When we move from the physical property to other areas like the transaction, listings, search, mortgages, and financing, we are still very archaic. While there have been the notable successes like craigslist, Zillow, and Trulia, we still have a ways to go. If you don’t believe me, then I challenge you to rent an apartment in Manhattan on a $2000/month budget. Let us know how much fun you have.

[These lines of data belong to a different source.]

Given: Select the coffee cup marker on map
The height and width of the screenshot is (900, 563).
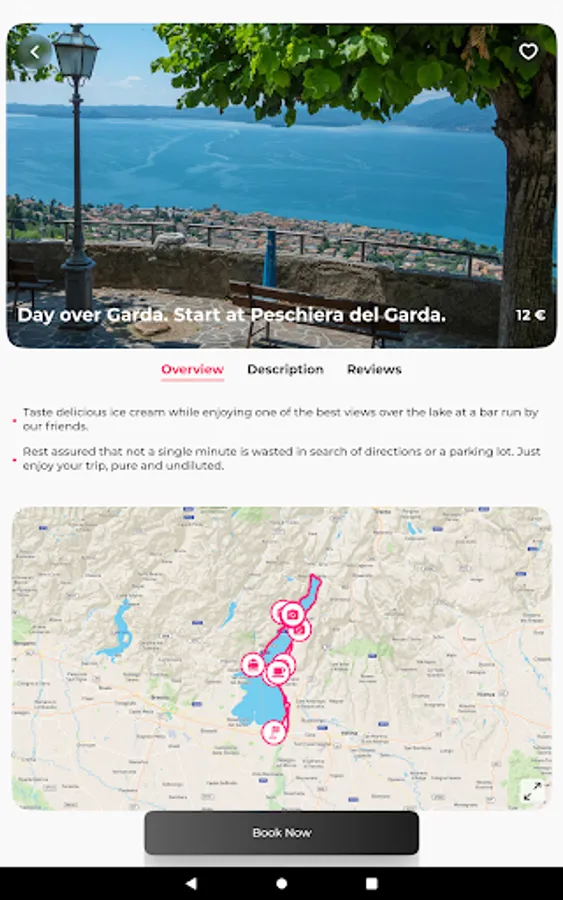Looking at the screenshot, I should pyautogui.click(x=279, y=670).
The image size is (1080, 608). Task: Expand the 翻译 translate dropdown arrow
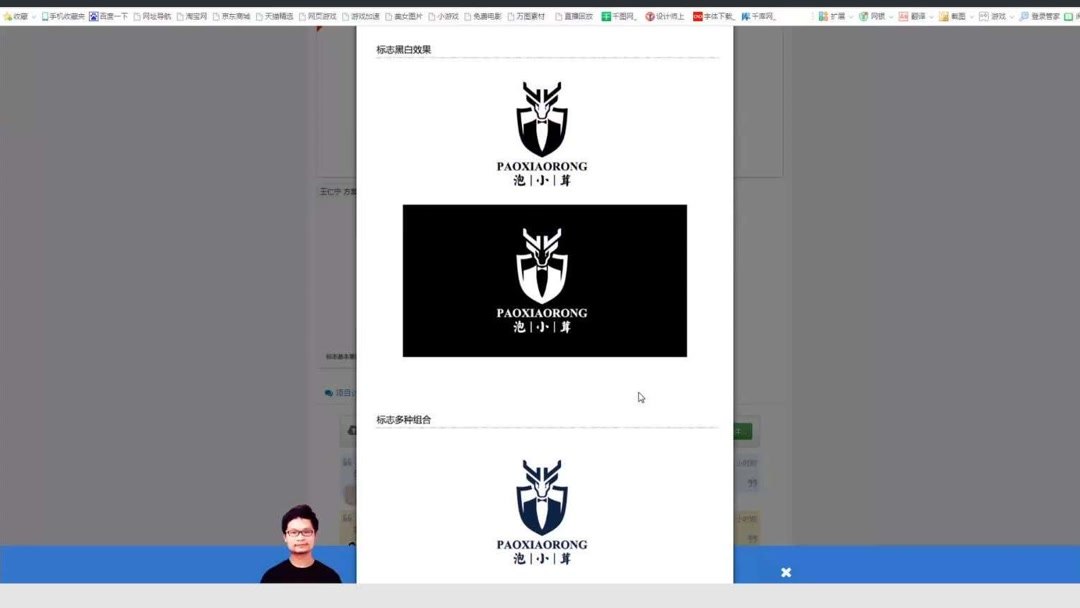click(x=930, y=16)
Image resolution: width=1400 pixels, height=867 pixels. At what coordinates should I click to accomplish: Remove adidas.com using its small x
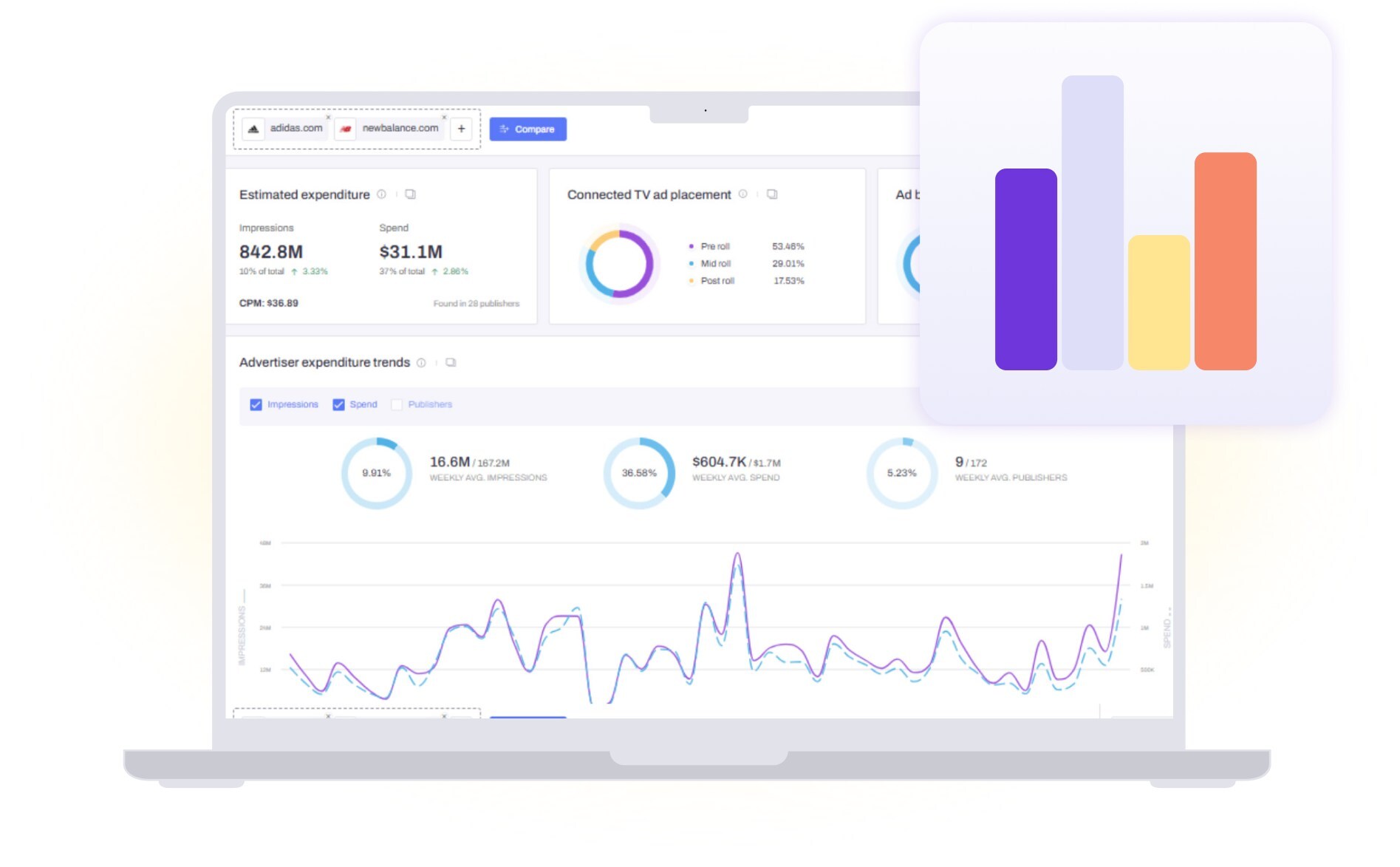328,117
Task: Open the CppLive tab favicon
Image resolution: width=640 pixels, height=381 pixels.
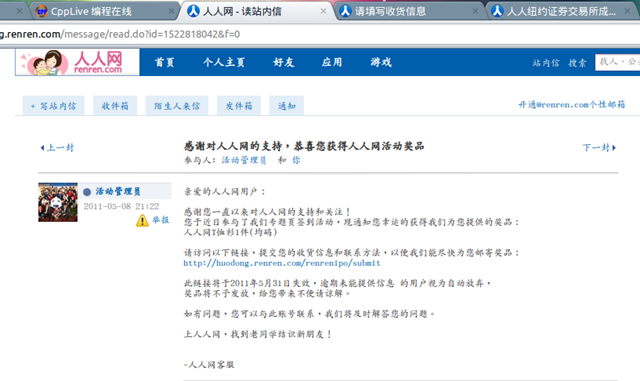Action: point(41,11)
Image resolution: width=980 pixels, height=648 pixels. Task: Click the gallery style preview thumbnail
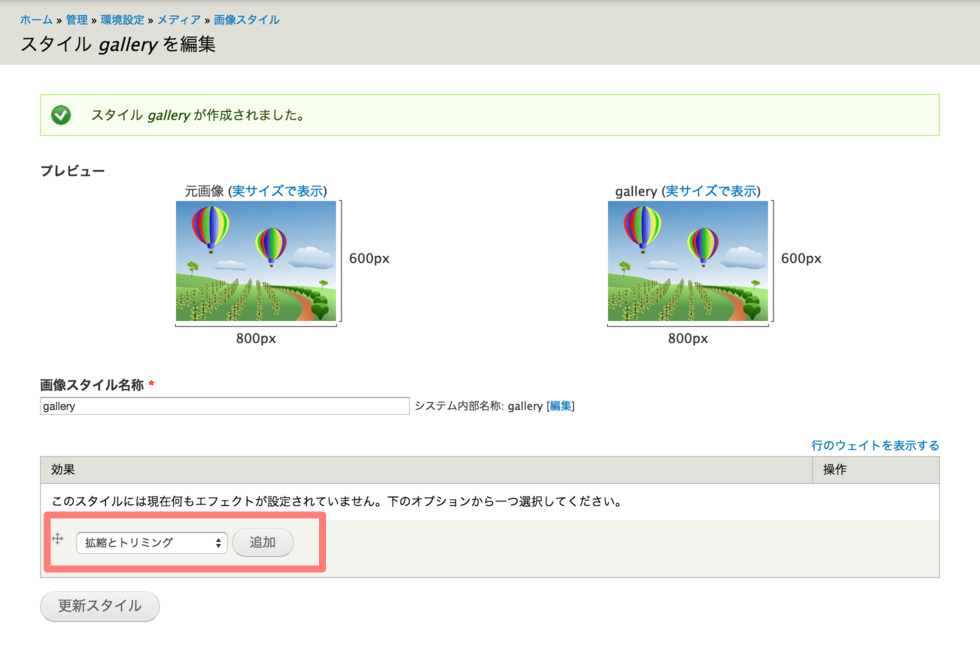(x=688, y=261)
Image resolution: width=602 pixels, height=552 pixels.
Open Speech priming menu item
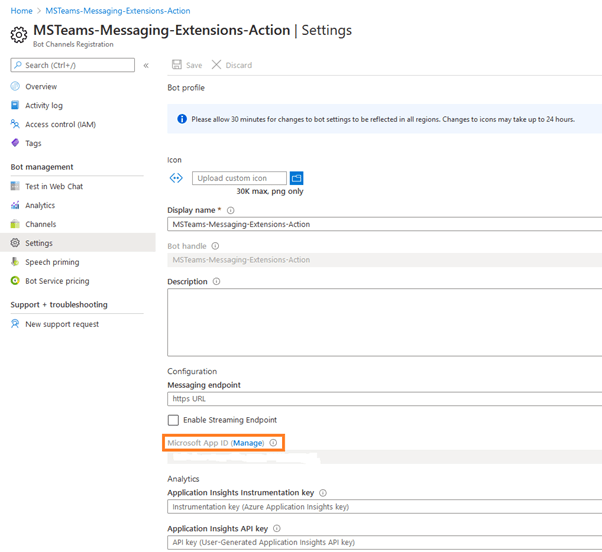(x=52, y=262)
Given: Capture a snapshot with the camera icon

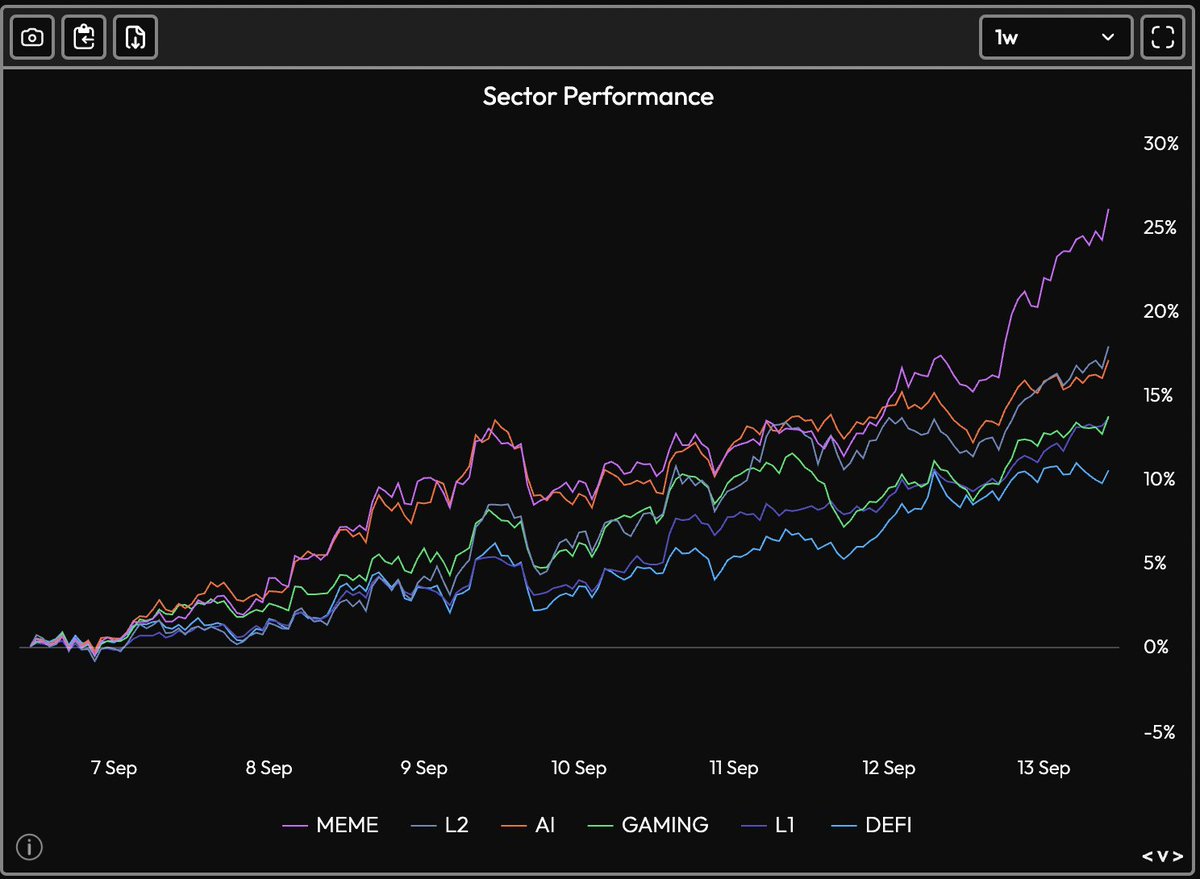Looking at the screenshot, I should tap(31, 36).
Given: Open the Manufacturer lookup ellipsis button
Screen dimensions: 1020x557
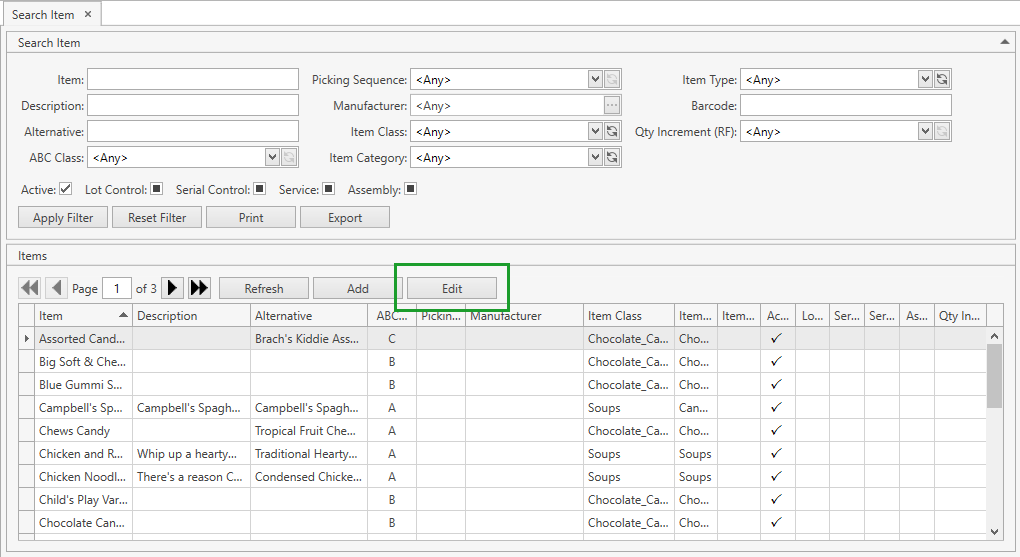Looking at the screenshot, I should [x=612, y=105].
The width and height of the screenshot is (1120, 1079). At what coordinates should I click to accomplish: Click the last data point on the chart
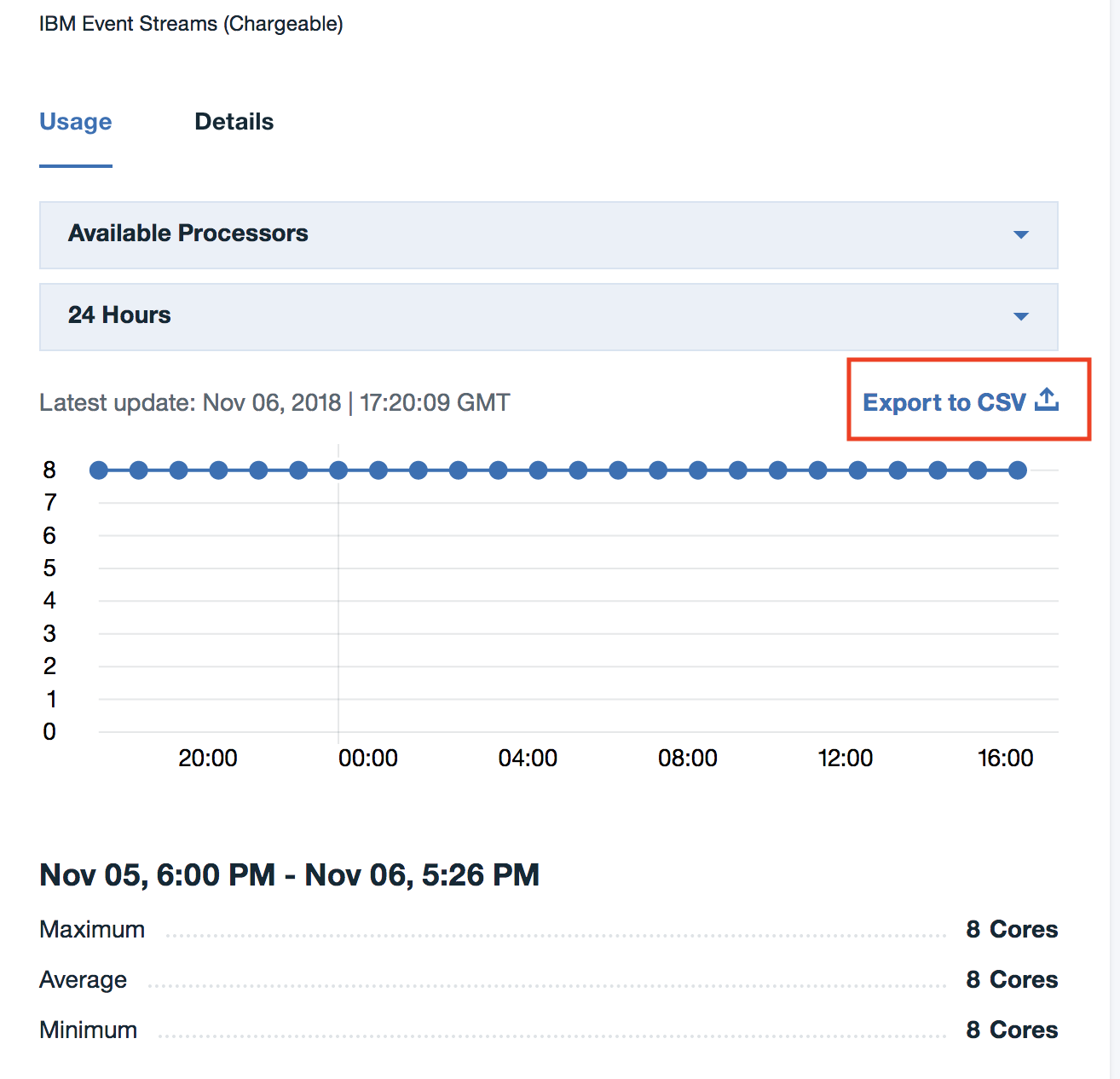[1018, 470]
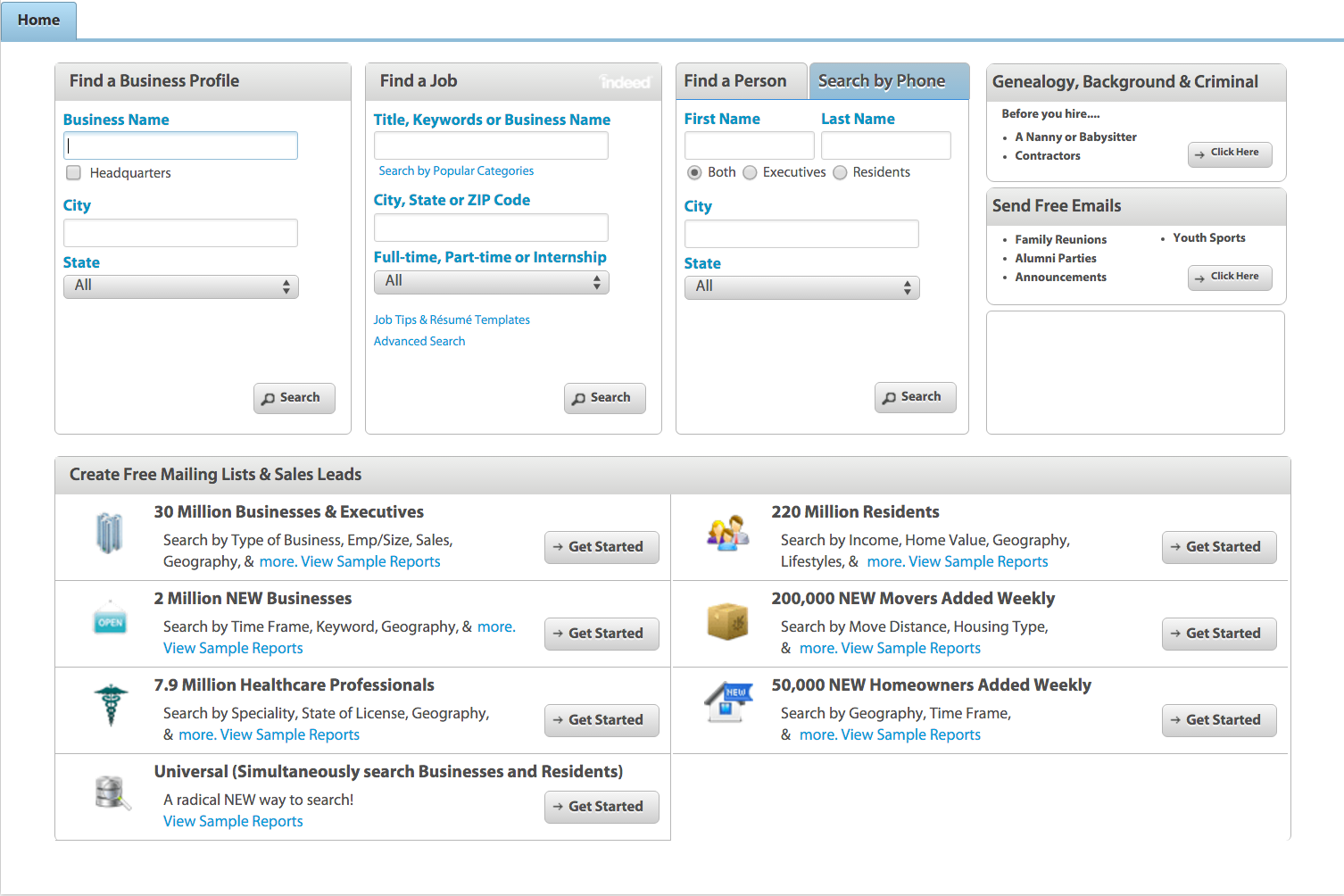The width and height of the screenshot is (1344, 896).
Task: Select the Executives radio button
Action: (x=750, y=172)
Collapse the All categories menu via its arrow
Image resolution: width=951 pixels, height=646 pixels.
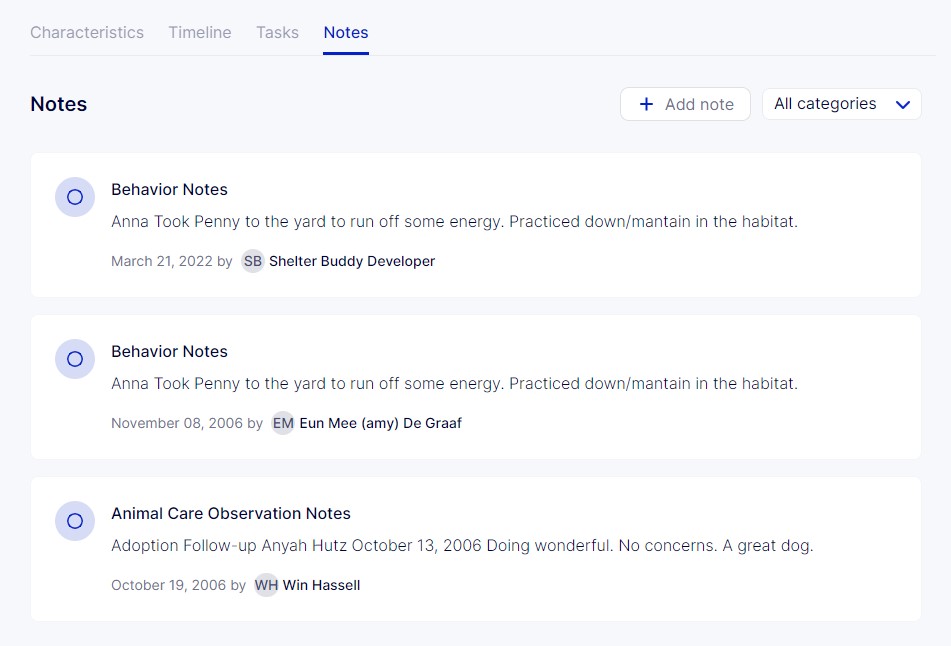tap(903, 103)
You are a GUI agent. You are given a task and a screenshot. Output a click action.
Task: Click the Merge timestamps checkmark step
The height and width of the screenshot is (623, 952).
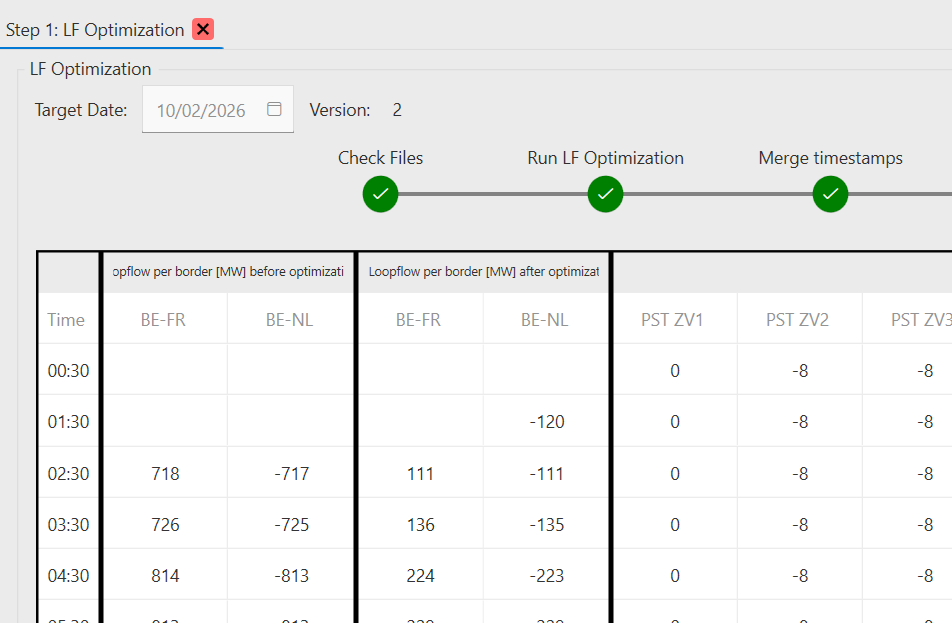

In the process of thinking of why this is, we have developed two potential reasons why this is the case. First, the age of entry into the real estate business is higher than most other industries. I mean, when was the last time you heard of a guy flipping properties that was in his early 20s? Unless he’s a front-man for his rich father, this is rarity. People typically get into the property either by accident or after other careers. The reason for this is obvious in that property is capital-intensive. As such, you either need a lot of money and a nice credit profile – both take some time to accrue. So, given that people get into property later, the people that are active in the property business are not the ones that grew up with the internet. Therefore, these aren’t the ones thinking about the challenges on the business side of the industry and how the Internet can solve them. Second, the inefficiencies in the industry give way to middle men like brokers (some, not all, of which we can proudly label as scumbags). Since these individuals’ livlihoods are tied to property markets being broken and not transparent, they lack the incentive to try to solve these industry problems. As a matter of fact, many of the innovations in real estate involving the internet have centered around methods to make brokers’ and property managers’ lives easier. (Smarter Agent, Rent Juice, and the Real Page suite come to mind).
So where does this leave us? On one hand, it seems natural that technology will become the fulcrum on which the real estate transaction rests. Here, the roles of middlemen will be diminished just like the travel agent’s role has nearly become obsolete. On the other hand, it can maybe be argued that given the complexity of property and the heterogeneity of various units, things will be inefficient for the near future. We here at Kwelia are betting on the former. As a matter of fact, we’re not only betting, but we’re actively working diligently to ensure that happens. Who is with us?